The git stash save operation is meant to save away all these pending changes, and then get rid of them from your index and work-tree. So it needs to make two commits: one for the index, and one for the work-tree. If you have carefully staged file README.txt and not yet staged pending and want Git to remember that, git stash save will.

Usually, though, you don't. So git stash apply, by default, doesn't keep this careful separation between index and work-tree. There is a way to keep it and you're supposed to make this decision (keep index carefully staged, or not) when you do the apply step.

Note that git stash pop just means git stash apply && git stash drop: apply the stash's commits now, and if that succeeds—it's possible for this step to fail—then also drop the stash. Fortunately, your git stash apply is going to succeed and there will be no messy consequences of failure here.

When and why you should use commits instead of the stash

If you want to save things, on a branch, you should just commit them. That makes an ordinary commit, that's on an ordinary branch. It is easy to find it again and work with it—well, as easy as anything ever is in Git, anyway.

If you use git stash save, Git makes two (or sometimes three!) commits that are not on any branch. (The special name stash remembers the hash ID of one of these commits, and the git stash code cleverly arranges that one commit to remember the other(s).) The fact that these commits are on no branch means you can move to another branch, then try to apply them.

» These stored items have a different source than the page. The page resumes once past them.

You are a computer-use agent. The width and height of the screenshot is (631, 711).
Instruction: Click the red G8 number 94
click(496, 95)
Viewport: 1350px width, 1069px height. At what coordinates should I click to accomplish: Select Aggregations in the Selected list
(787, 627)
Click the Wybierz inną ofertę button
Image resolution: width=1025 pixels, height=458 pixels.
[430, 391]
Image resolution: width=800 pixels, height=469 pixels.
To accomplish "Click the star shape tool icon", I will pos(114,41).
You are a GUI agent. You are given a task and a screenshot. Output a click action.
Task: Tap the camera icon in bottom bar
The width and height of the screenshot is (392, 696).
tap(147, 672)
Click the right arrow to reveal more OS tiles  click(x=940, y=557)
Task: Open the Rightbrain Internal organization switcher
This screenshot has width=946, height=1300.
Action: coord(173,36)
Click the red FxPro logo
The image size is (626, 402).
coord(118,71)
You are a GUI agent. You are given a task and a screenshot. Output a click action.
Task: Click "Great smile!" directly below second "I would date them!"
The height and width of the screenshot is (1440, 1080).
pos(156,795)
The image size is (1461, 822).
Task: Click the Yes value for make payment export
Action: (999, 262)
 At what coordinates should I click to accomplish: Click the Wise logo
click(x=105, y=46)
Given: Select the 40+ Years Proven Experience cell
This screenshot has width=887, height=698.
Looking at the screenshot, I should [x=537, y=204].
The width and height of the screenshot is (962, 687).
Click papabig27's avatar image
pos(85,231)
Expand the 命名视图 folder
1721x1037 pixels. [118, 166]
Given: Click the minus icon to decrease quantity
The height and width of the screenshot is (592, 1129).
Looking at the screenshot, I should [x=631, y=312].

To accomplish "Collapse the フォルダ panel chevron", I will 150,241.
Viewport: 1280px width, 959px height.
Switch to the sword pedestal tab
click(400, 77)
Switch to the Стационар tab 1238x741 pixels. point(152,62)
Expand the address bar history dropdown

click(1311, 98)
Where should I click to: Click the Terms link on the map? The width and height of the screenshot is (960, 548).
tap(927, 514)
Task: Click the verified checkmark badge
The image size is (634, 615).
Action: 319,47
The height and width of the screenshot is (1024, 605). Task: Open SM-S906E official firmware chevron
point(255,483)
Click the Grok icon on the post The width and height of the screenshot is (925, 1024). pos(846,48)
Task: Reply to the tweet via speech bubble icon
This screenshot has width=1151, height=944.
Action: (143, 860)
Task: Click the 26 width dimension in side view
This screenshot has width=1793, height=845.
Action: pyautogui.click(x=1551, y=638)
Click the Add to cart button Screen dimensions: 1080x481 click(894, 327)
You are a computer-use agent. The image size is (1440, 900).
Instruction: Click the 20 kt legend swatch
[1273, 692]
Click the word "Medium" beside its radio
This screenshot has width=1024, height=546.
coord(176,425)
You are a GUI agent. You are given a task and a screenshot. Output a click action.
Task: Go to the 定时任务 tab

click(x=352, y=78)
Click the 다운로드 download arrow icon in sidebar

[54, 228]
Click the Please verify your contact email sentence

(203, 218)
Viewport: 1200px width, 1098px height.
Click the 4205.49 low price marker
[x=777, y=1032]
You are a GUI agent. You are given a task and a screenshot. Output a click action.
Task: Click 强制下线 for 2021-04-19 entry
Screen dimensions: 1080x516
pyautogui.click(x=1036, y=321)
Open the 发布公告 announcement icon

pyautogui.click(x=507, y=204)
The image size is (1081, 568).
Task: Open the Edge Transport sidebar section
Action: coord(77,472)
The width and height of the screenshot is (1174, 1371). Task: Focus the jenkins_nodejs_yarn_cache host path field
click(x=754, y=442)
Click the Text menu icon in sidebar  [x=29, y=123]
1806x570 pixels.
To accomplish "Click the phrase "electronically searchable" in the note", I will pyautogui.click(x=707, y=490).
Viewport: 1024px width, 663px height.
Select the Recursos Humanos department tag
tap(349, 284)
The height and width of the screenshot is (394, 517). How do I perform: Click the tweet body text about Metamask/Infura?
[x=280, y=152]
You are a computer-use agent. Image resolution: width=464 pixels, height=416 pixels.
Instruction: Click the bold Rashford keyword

It's the "move to another branch"—really, to another commit—that can make them fail to apply, though; and when they do fail to apply, you have a bit of a mess you have to clean up.

Answer 2

git stash save will save your current work in a "stash", then remove the work from the working copy. You can then apply a stash back to your working copy (can even be a different branch) with git stash pop.

git stash documentation

save [-p|--patch] [-k|--[no-]keep-index] [-u|--include-untracked] [-a|--all] [-q|--quiet] []
Save your local modifications to a new stash and roll them back to HEAD (in the working tree and in the index).

pop [--index] [-q|--quiet] []
Remove a single stashed state from the stash list and apply it on top of the current working tree state, i.e., do the inverse operation of git stash save. The working directory must match the index.